O presidente do Conselho Europeu António Costa considera que as atuais mudanças na Europa correspondem a ciclos políticos, “mais à esquerda ou mais à direita”, que vão e vêm, mas afirmou que há países que “abusam” fazendo eleições em menos de um ciclo eleitoral. Numaentrevista à agência Lusa focada nos temas da Europa, o ex-primeiro-ministro português arriscou fazer uma leitura da política nacional, ainda que de forma indireta, deixando recados que podem ser entendidos como sendo dirigidos a Luís Montenegro e ao anterior líder do PS, Pedro Nuno Santos, bem como ao Presidente da República, por terem sido os responsáveis por ter havido duas eleições legislativas no espaço de um ano.
“Em regra, de quatro em quatro anos há eleições em todos os países, depois há países que abusam dos ciclos políticos e têm eleições em menos de quatro em quatro anos”, diz António Costa à Lusa numa entrevista de balanço dos primeiros seis meses do seu mandato como presidente do Conselho Europeu, onde disse que a Europa não pode ficar "impávida" face a Israel, e onde criticou os gastos em defesa à custa do Estado social.
Costa respondia a uma pergunta sobre a viragem à direita na política europeia e a perda de terreno da social-democracia, de que Portugal foi um dos últimos exemplos. Foi o único momento onde falou de política nacional, e sugeriu que, depois de o PSD ter vencido (por um triz) as eleições em 2024 e de o Chega ter crescido para 50 deputados nessa altura, tal era apenas o reflexo da onda europeia e o melhor que o PS tinha a fazer era deixar passar - e esperar. “Os ciclos são assim, às vezes há umas forças dominantes, depois há outras forças, chama-se a isto alternância democrática”, disse.
E os ciclos, lembrou, são de quatro anos, apesar de o Presidente da República, Marcelo Rebelo de Sousa, já ter alertado há muito para o problema dos mini-ciclos em que Portugal parecia enredado.
Para António Costa, a história tem mostrado que os ciclos políticos se sucedem, “uma vez os eleitores votam mais à esquerda, outra vez votam mais à direita”, pelo que há que aguardar pelos próximos ciclos eleitorais. Para o ex-primeiro-ministro, que se demitiu com uma maioria absoluta do PS em mãos, houve um "abuso" quando o país foi novamente a votos um ano depois, com os resultados que se conhecem: o PSD ganhou, o Chega reforçou-se e o PS passou a terceira força política.

▶ _Lista de tarefas_:
1. Cite na íntegra o trecho do texto sobre as declarações de António Costa que abre com as palavras "Para António Costa, a" e fecha com "terceira força política.".
2. Prolongue o texto sobre as declarações de António Costa a partir do ponto em que termina.

▶ _Entradas fornecidas_:
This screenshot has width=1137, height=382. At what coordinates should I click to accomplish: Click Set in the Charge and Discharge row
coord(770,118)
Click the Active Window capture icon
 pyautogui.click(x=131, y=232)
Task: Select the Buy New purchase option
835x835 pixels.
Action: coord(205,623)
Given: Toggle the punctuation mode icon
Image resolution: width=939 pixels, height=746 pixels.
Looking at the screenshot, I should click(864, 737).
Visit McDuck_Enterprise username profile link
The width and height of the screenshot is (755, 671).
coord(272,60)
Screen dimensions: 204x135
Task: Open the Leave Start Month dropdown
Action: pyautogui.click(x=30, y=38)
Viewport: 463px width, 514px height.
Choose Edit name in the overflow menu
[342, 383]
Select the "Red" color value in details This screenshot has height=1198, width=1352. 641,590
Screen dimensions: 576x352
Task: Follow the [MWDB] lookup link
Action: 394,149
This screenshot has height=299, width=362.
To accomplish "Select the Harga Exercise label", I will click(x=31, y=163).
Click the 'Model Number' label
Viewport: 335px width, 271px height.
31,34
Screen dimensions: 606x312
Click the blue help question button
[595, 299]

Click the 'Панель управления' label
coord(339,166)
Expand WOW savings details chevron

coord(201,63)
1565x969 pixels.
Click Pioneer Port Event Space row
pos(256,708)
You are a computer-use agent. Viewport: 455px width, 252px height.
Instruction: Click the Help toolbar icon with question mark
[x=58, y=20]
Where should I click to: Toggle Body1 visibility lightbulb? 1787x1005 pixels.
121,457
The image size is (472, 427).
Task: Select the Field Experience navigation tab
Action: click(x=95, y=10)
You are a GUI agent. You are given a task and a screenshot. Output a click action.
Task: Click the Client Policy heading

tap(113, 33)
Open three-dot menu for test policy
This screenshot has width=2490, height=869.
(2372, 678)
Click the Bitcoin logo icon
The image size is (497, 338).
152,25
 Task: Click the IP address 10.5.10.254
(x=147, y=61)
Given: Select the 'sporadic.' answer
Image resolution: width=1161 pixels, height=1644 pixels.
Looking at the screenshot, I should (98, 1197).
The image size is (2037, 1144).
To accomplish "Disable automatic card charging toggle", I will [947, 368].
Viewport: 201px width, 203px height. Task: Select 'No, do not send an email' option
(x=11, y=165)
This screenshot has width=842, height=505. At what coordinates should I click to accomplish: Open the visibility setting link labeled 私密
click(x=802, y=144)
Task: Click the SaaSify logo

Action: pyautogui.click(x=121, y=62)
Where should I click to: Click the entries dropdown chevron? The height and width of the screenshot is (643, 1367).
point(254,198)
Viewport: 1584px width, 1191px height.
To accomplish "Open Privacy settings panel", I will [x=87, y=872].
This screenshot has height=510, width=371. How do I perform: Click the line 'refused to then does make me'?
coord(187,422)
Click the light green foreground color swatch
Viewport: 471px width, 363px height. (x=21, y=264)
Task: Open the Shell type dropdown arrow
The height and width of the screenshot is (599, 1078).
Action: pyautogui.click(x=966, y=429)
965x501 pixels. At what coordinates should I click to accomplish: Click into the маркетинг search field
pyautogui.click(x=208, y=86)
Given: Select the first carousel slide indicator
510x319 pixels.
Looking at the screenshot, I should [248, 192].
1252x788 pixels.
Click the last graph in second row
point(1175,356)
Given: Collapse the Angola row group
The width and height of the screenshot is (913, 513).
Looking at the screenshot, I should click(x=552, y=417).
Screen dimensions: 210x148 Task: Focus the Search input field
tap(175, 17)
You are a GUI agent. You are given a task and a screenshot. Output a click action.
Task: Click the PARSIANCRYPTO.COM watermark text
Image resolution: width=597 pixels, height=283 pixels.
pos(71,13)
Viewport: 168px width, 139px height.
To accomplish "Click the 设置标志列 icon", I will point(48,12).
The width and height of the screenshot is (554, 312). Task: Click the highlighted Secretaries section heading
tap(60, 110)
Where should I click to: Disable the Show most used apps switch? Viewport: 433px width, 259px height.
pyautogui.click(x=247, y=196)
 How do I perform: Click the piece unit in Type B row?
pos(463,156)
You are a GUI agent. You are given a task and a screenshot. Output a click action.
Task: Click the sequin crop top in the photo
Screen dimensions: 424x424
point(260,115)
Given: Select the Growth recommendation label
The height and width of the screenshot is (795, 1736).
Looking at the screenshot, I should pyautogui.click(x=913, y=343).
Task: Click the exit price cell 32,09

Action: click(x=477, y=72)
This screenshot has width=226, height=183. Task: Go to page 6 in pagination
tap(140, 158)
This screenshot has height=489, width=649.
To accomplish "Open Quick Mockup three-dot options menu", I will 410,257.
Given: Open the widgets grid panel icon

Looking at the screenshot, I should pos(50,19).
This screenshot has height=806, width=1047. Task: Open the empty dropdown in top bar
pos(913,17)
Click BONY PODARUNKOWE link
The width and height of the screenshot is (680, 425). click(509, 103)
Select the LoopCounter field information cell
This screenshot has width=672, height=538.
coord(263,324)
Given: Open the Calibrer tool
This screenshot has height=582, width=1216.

▶ _Resultados por ordem_:
1.
Para António Costa, a história tem mostrado que os ciclos políticos se sucedem, “uma vez os eleitores votam mais à esquerda, outra vez votam mais à direita”, pelo que há que aguardar pelos próximos ciclos eleitorais. Para o ex-primeiro-ministro, que se demitiu com uma maioria absoluta do PS em mãos, houve um "abuso" quando o país foi novamente a votos um ano depois, com os resultados que se conhecem: o PSD ganhou, o Chega reforçou-se e o PS passou a terceira força política.

2.
No atual cargo há seis meses, o político assume que o seu papel fundamental é “focar o debate político” dos 27 chefes de Estado e de governo que compõem o Conselho Europeu, conduzindo os trabalhos para que tendam “todos a ter uma posição comum sobre os diversos temas”.
Para tanto fez uma inovação ao limitar as reuniões apenas a um dia e libertar tempo para o que diz ser importante: ter uma discussão política “mais rica e com profundidade (…), fundamental para podermos chegar a acordo”.
“Estamos a falar de uma União de 27 Estados que olham para o mundo com posições geográficas muito distintas, culturas muito distintas, que são das famílias políticas mais diversas, portanto, o que é verdadeiramente extraordinário é que, apesar de toda esta dificuldade, temos não só vontade de estar juntos, como de decidir em conjunto e em 99,9% das vezes chegamos a acordo”, sublinha o presidente do Conselho Europeu.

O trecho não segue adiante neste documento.